** Supplied information **

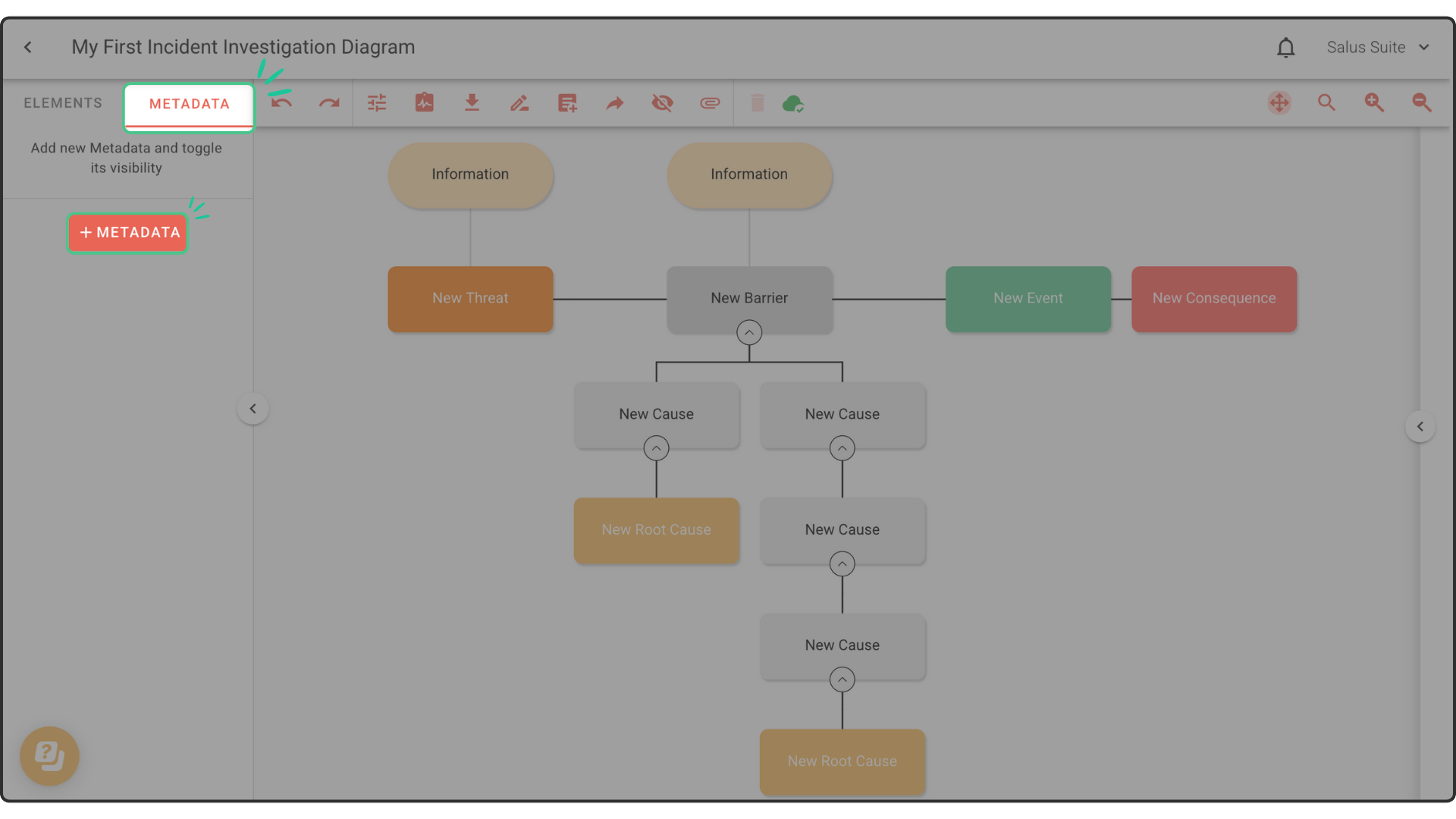Toggle the crossed-eye visibility icon
The height and width of the screenshot is (819, 1456).
click(662, 103)
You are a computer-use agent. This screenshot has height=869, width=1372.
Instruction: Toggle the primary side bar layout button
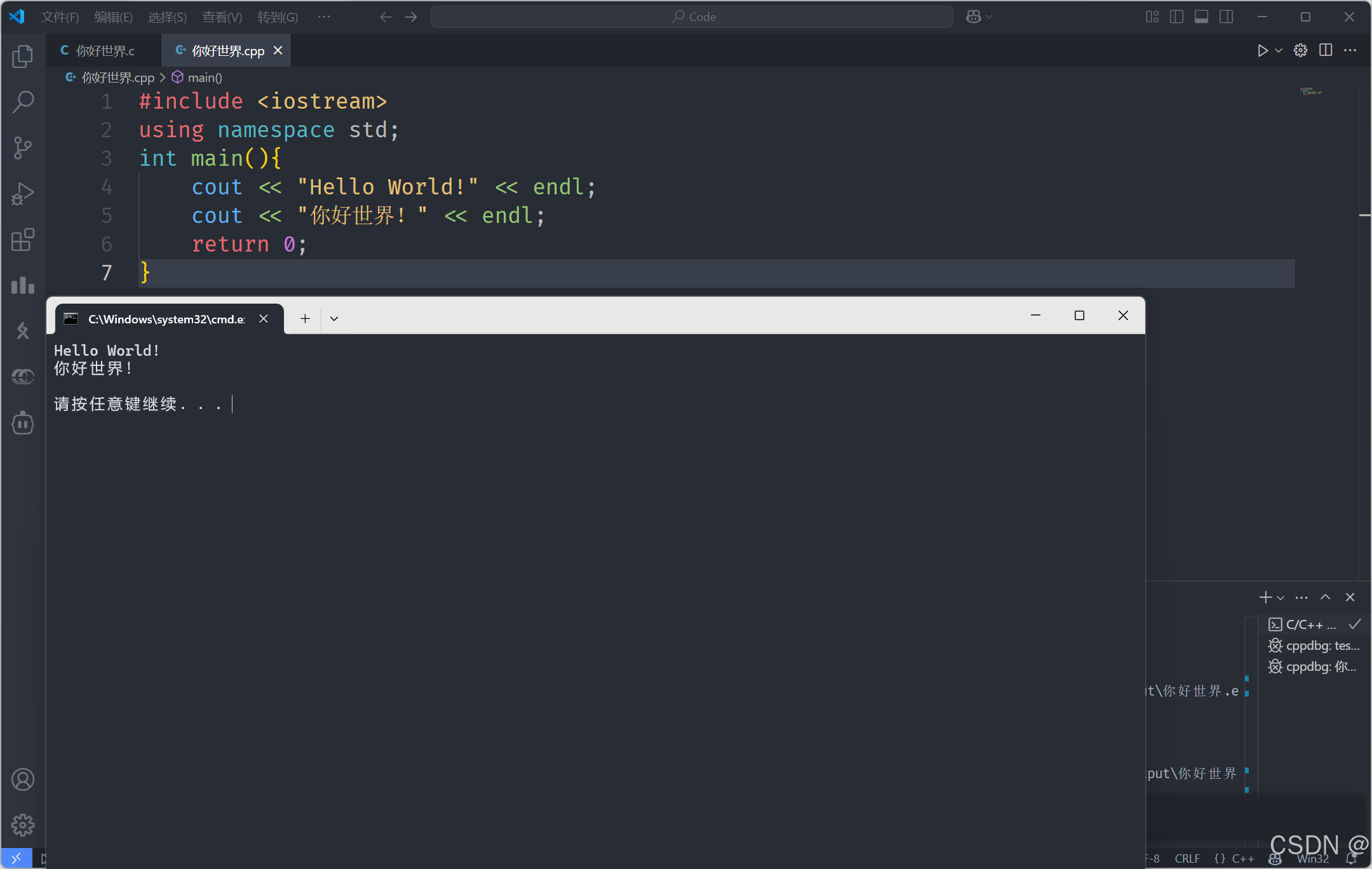[1176, 17]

** Problem to work on **
Nothing but an exact copy is needed, covering the lines from the line with "You are a computer-use" through the last line of the entries, pictures excluded.

** Output for this task **
You are a computer-use agent. This screenshot has height=869, width=1372.
Instruction: Toggle the primary side bar layout button
[1176, 17]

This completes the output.